With regard to our kids, words we hope never to hear or have to say include “cancer” and “death.”
We hope to avoid these words altogether, and when they arise, there is a tendency to shower the children involved with charity, pretense, and diversion: visiting clowns, get-well toys, or, as a last resort, wishes-come-true through the Make-A-Wish Foundation or Kids Wish Network. Justin Bieber alone is said to have participated in some 250 wishes-come-true for children with life-threatening conditions.
In Uncertain Futures: Communication and Culture in Childhood Cancer Treatment, linguist Ignasi Clemente gets to know the experiences of children for whom the word “cancer” has become all too descriptive. (Nevertheless, even in the clinic this word is avoided.) Clemente asks what talk and evasion—among young patients, their parents, and their physicians—reveal about the experiences of children and the adults who care for them.
Clemente, a native speaker of Catalan and Spanish, is on the faculty at Hunter College in New York. Clemente’s ethnographic work was conducted in a Barcelona hospital, but his discussion brings to light many parallels with research done in the United States. Avoidance of discussing death openly with a dying child, for example, is a central theme of Myra Bluebond-Langner’s highly recommended classic ethnography The Private Worlds of Dying Children.
If the reader can look past the technical jargon (and in that regard the first chapter might well be skipped by those more interested in sick children than in the field of linguistics), this book has the potential to ignite dialogue about how physicians and parents talk about cancer with and around the children most directly affected. In an era of growing support for patient-centered treatment, it is intriguing that language itself—usually thought of as communicative—can also serve as a social tool through which those with more power (physicians) successfully evade the topics and inquiries posed by those with less power (youths).

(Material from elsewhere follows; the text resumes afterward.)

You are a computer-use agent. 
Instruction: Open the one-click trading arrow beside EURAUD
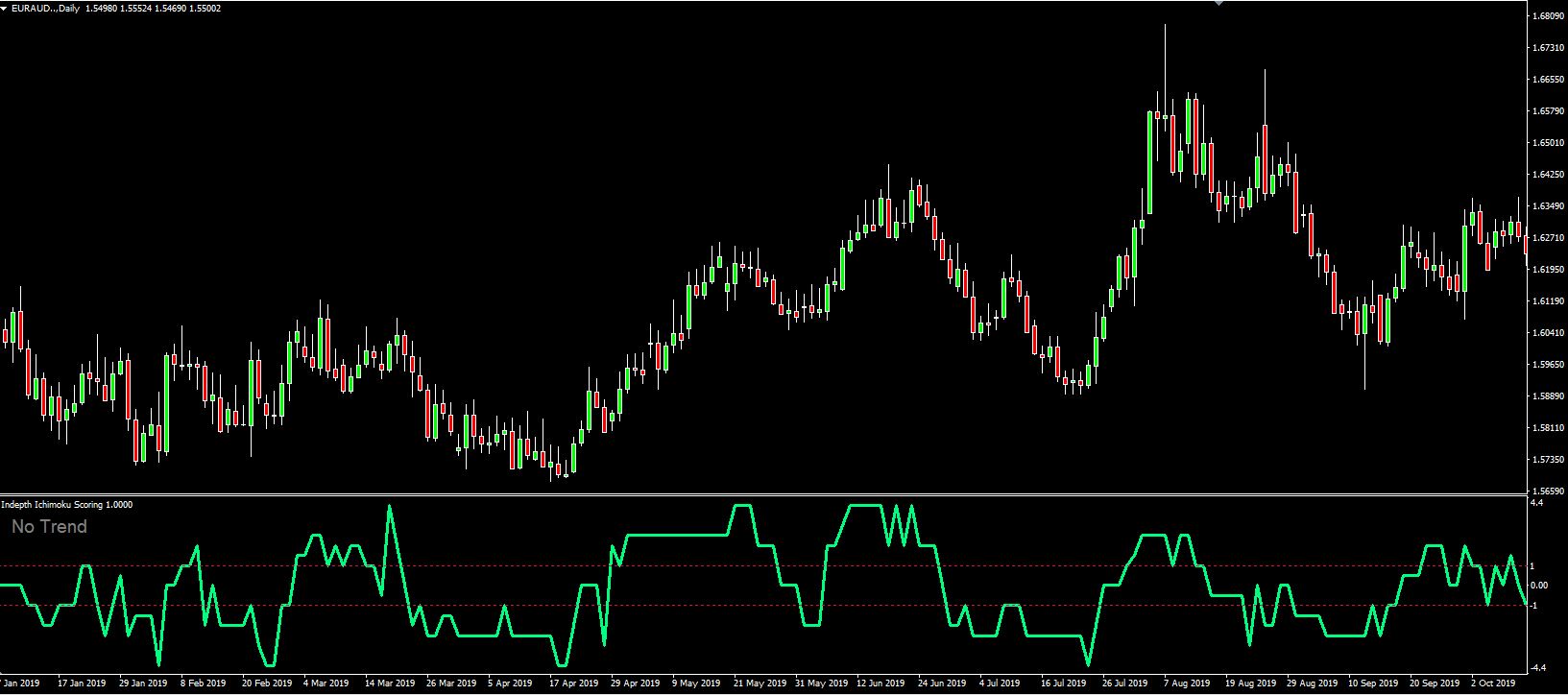pyautogui.click(x=5, y=8)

A pattern echoes across the conversations analyzed: the ethos of the children’s hospital favors optimism and positive emotions and eschews directly pondering uncertainty or dread. Children, parents, and physicians all have a role in keeping negative insinuations out of their talk. When a young person asks a question that has the potential to bring to the fore negative or uncertain issues (“Will that drug give me mouth sores?”), doctors skillfully skirt the question (no doubt by habit) rather than directly answer. Physicians have a repertoire of avoidance strategies, including making lighthearted jokes or downplaying or reframing young patients’ questions. Those young people who persist in wanting answers use every skill of social conversation and medical information to obtain them. (In many cases, of course, factual answers “leak” indirectly, perhaps through other sources.) As an unspoken rule, parents and children scrupulously avoid questioning medical authority.
Parents and physicians alike have a moral basis for regarding treatment in positive terms, as having nurturing intent. Yet mothers, whose authority is less reified than that of physicians, become targets for resentment by their sick children. Patient-mother conflict seems to be a frequent outlet for a sick son or daughter to vent their discontent, frustration, and anxiety. Suffering for the pediatric patient entails loss, pain, and worry, whether or not this is speakable in clinical exchange. Loving mothers serve as safe targets for many young patients’ anger, adding significantly to maternal stress.
Clemente’s focus on spoken language paints a picture more relevant to teen patients than to very young children. Yet through its careful analyses of conversation, the book convincingly highlights how issues of patient power are ultimately local and in situ. Making health care more family- and patient-centered will not be achieved with top-down decrees alone. This may be especially true in pediatric health care, where adults have an implicit moral dictate to take an upside view of treatment initiatives, even if it means dismissing or marginalizing a young patient’s worries. Systems of power and meaning are not matters external to families and care providers. Shared meaning is dynamic, negotiated by involved parties themselves through social interplay. In this process, youths seeking answers about their own illness can be stifled rather than empowered.